Focusing on Crime in Houston

Yung-lien (Edward) Lai spent 10 years as a correction officer in Taiwan before coming to the United States as a graduate student at the College of Criminal Justice. Under the mentorship of Dr. Jihong (Solomon) Zhao, he hopes to earn his Ph.D. and return to his native country to teach in the Central Policing University.

"I am so lucky to get in the program, and I appreciate Sam Houston State University," said Lai. "It is a good environment to conduct research and to get the funding to support life. There is a lot of good professors to work on papers with them."

Zhao and Lai have collaborated on three research papers on public attitudes towards police in China and Taiwan and public perceptions of police and fear of crime in Houston, Texas. Two of the papers have been published in the Journal of Criminal Justice, while the third on fear of burglary in Houston is undergoing peer review.

Using crime data collected by Drs. Dennis Longmire, Ling Ren and Zhao and the College's Police Research Center's Major Cities Project two resident surveys of 1,200 to 1,800 people each, Zhao and Lai have presented two studies on public attitudes toward police and crime in Houston. Dr. Dennis Longmire also contributed to the research.

The first study looked at residents' attitude toward police in Houston and was published in the Journal this year. The research found that African-American residents had the lowest level of satisfaction and confidence in police across the city, with Hispanic residents demonstrating half the level of confidence in law enforcement of the African American population.

The research also found that attitudes improved with concentrated police work in neighborhood.

"Good police work in their neighborhoods will improve attitudes towards police," Zhao said.

A second study looked at public attitude toward crime and whether there was a correlation between proximity to specific criminal offenses and public fear of that crime. While there were no changes in fear levels for violent crimes, the fear of burglary increased as reports of that offense struck closer to home.
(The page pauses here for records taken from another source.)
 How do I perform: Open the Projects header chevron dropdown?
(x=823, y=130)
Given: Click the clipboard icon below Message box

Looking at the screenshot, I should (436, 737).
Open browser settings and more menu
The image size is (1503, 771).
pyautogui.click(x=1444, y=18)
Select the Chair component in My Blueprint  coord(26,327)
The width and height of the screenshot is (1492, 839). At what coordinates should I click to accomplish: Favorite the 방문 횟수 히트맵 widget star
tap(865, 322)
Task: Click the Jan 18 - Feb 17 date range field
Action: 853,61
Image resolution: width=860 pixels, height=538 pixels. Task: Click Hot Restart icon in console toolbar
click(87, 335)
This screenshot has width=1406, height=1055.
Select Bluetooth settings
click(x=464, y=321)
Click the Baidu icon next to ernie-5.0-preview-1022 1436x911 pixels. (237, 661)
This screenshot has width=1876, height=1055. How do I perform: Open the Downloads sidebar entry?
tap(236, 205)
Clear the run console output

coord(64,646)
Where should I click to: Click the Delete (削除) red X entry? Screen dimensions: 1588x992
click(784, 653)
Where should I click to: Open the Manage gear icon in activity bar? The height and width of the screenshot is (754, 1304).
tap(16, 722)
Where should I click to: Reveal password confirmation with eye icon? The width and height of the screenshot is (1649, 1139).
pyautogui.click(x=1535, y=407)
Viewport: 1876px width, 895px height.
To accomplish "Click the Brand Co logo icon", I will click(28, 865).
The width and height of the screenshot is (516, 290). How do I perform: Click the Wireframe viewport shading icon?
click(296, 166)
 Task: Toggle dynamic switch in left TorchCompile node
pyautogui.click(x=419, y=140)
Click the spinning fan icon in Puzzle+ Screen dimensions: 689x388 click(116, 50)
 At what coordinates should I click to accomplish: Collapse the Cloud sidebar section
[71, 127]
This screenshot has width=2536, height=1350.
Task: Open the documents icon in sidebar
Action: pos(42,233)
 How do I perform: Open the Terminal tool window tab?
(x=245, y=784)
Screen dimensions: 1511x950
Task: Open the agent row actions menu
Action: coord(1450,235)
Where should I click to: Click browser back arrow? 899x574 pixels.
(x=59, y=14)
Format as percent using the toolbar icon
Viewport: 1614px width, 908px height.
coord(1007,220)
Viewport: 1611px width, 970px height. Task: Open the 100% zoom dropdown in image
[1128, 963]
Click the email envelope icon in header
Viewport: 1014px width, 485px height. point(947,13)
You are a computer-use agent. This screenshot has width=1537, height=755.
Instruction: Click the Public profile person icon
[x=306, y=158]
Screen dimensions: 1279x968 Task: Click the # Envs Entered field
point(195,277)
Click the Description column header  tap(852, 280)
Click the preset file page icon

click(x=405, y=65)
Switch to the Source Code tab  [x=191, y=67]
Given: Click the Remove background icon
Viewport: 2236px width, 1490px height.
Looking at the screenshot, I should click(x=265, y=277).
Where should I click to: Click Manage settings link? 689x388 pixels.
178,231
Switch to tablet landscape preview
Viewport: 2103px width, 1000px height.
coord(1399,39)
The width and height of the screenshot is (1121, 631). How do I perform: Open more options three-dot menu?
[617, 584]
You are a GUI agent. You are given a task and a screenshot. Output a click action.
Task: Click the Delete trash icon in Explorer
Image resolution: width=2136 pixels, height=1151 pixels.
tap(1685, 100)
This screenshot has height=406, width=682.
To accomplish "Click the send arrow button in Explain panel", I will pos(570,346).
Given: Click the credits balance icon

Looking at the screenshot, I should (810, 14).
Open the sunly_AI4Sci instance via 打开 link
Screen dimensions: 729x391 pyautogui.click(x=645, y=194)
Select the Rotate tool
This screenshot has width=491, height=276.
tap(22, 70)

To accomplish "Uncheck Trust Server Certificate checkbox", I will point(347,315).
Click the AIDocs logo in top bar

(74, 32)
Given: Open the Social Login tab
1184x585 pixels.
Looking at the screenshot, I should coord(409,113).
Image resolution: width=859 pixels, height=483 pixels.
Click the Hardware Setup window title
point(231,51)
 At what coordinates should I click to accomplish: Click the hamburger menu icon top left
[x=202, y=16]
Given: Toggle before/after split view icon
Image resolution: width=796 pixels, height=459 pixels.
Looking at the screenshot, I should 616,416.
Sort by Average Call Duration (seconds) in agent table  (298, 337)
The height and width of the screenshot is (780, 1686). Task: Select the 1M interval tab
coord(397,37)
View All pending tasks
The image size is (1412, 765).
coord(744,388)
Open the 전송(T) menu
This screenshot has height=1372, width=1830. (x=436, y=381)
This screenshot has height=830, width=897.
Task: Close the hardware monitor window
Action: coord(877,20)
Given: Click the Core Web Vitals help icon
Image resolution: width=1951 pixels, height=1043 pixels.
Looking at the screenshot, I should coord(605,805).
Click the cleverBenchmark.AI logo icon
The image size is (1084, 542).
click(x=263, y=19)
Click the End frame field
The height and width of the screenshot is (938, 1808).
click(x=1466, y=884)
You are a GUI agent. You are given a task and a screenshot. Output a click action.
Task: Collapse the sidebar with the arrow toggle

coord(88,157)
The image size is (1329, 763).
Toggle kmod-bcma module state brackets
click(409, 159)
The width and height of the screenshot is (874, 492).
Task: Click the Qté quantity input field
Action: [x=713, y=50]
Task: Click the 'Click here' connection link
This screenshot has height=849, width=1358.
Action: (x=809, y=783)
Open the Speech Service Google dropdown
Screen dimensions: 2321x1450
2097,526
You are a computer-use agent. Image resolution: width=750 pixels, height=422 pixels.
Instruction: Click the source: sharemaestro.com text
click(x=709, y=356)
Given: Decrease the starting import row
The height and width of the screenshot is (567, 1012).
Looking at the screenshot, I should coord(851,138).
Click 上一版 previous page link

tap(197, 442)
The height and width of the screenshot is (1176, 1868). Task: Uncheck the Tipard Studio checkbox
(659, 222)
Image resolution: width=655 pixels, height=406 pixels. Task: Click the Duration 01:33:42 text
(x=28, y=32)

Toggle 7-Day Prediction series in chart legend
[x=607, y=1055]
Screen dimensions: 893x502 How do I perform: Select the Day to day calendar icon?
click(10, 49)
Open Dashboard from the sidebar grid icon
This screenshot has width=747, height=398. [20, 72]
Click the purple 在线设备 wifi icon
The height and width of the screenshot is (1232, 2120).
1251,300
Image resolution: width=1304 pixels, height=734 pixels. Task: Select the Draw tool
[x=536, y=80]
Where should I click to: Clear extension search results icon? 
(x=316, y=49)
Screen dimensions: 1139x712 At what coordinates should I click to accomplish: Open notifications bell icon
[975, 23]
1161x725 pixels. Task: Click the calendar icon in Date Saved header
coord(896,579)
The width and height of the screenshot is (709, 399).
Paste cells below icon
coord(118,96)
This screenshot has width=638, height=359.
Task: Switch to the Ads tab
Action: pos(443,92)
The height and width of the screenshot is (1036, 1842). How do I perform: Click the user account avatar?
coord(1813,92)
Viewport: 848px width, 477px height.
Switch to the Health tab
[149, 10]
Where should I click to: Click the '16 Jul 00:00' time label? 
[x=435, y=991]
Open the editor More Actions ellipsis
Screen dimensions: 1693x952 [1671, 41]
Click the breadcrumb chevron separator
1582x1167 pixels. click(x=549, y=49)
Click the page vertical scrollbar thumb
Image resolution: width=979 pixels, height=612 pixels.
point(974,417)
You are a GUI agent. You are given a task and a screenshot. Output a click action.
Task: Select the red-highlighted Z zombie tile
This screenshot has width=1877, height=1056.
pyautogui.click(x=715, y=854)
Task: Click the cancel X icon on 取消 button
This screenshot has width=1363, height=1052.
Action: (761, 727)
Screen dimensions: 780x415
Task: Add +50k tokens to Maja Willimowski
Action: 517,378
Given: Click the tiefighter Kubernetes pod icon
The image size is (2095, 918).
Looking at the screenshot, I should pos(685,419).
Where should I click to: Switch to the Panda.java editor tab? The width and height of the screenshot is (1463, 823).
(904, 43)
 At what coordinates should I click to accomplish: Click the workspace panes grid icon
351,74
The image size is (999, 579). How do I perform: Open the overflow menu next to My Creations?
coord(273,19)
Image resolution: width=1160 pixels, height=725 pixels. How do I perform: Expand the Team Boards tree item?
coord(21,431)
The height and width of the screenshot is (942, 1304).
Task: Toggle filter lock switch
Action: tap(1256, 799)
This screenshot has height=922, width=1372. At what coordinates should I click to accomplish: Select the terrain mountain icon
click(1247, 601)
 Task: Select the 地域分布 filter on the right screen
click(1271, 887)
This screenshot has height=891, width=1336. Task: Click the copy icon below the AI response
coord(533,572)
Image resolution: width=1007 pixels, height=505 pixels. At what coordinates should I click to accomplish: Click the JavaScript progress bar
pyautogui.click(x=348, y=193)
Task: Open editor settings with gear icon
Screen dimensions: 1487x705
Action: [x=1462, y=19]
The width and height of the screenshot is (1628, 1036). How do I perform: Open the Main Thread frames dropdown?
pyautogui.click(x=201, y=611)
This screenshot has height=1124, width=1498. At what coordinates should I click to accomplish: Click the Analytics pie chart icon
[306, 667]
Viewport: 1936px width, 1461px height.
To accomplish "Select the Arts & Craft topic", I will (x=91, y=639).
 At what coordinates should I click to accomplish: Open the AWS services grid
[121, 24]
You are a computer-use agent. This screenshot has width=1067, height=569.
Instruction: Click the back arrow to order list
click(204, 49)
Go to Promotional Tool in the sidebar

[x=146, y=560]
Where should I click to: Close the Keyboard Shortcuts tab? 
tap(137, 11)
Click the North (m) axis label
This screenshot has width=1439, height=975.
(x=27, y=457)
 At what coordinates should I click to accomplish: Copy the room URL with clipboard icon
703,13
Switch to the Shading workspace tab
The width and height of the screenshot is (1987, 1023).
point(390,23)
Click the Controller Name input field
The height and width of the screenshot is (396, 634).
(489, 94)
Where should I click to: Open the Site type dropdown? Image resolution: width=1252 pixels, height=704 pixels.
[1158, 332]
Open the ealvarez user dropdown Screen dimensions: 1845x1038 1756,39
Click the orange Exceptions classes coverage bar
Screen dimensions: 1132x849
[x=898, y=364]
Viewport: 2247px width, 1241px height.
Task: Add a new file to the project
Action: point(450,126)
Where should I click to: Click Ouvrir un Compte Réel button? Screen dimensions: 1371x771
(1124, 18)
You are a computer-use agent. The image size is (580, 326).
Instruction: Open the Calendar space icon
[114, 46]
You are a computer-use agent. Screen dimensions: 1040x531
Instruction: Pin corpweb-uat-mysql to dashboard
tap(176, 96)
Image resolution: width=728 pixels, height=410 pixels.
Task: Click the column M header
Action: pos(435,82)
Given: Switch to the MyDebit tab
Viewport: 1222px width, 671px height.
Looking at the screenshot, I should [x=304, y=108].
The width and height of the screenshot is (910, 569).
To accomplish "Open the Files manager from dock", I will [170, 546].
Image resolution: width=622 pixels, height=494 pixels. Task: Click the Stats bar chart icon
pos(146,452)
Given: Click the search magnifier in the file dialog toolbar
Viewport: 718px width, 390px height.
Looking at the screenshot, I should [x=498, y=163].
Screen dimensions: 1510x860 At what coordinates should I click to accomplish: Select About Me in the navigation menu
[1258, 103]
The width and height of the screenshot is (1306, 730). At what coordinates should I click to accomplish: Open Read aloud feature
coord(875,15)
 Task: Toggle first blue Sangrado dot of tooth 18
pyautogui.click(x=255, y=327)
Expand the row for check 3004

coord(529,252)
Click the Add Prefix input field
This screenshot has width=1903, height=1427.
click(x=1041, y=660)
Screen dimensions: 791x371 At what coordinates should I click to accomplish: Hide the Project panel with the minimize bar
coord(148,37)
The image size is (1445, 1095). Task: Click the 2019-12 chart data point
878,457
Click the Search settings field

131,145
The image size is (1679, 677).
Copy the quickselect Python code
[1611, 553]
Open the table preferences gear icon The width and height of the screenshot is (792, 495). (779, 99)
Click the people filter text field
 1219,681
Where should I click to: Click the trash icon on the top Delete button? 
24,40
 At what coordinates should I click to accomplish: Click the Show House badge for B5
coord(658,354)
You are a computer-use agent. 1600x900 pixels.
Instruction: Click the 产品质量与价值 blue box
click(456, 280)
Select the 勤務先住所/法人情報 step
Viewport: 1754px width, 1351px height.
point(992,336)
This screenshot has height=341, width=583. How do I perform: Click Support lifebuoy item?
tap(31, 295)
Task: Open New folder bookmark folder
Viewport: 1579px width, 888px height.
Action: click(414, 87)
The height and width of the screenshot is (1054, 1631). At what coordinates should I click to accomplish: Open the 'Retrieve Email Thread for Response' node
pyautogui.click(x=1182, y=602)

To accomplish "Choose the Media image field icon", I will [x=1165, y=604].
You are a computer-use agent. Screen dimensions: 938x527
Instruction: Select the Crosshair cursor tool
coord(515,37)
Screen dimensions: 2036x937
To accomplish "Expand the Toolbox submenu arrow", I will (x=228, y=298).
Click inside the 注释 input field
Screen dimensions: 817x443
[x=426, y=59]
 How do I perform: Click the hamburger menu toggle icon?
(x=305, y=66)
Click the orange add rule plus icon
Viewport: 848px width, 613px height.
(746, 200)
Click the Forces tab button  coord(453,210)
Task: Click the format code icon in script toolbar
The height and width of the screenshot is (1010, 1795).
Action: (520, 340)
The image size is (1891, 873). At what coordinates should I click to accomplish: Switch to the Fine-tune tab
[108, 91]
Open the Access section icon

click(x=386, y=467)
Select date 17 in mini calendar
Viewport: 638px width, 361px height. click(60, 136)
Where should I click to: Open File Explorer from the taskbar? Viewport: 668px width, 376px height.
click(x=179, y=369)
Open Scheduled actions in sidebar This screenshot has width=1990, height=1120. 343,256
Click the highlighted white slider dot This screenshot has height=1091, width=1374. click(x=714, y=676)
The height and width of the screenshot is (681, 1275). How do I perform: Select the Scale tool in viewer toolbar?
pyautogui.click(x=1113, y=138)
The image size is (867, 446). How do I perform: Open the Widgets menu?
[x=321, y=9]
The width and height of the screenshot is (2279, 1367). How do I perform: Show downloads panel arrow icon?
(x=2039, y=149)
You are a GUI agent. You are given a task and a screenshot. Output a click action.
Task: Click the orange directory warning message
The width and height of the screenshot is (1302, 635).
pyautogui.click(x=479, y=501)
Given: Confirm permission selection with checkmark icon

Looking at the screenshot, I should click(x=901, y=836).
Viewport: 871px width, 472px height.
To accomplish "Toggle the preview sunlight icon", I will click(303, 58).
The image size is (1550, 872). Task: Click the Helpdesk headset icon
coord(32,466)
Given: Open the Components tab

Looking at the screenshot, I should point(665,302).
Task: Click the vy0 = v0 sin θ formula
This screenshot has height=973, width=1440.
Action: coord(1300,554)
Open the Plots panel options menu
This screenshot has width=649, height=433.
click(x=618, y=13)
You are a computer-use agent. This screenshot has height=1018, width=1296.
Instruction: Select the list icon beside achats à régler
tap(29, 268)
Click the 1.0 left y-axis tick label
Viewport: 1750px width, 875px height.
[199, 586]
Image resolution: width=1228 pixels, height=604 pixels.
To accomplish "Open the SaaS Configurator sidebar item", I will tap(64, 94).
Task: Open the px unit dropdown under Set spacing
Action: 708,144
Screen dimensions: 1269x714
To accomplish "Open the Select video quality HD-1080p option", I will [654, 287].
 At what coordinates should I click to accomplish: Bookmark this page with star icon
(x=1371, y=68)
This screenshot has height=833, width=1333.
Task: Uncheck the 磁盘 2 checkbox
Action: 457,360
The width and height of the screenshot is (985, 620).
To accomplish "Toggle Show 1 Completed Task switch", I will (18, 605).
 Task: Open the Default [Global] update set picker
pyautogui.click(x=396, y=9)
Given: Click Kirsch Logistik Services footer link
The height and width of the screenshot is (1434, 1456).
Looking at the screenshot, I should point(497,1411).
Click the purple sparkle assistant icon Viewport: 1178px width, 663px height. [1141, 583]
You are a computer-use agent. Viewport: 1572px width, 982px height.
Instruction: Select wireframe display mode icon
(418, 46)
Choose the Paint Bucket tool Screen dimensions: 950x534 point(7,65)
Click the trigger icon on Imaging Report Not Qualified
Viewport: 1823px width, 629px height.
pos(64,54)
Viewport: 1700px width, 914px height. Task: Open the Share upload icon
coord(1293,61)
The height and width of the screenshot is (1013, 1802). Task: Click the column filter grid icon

"Residents are fully aware of what is happening in their neighborhoods, and they can tell the type of crime," said Lai.

To combat fear of burglary, the Houston Police Department may need more emphasis on public crime prevention education and to make use of specialized units to address specific crimes, Zhao said.

Finally, Zhao and Lai researched public confidence in police in China and Taiwan. While the two countries were a single entity 60 years ago, China remains a totalitarian nation and Taiwan became a democracy 15 years ago.

The study found that people in China have more confidence in their police than residents of Taiwan. Zhao said previous studies show the more totalitarian the society, the higher approval levels are of police. As countries move toward democracy, attitudes toward police decline.

Zhao said that in totalitarian regimes, the media and information is often controlled and only some information is provided about crime. In democratic countries, more negative information is available about crime, and public approval declines.

Lai, a Ph.D. candidate, said he is grateful for the mentorship providing by Dr. Zhao. He credits the professor with teaching him how to organize an academic paper; collecting and organizing articles and other studies; and providing intensive interaction to push students to find answers and to achieve their goals.

Zhao said it is important to keep an open mind during the process and to let students take the initiative.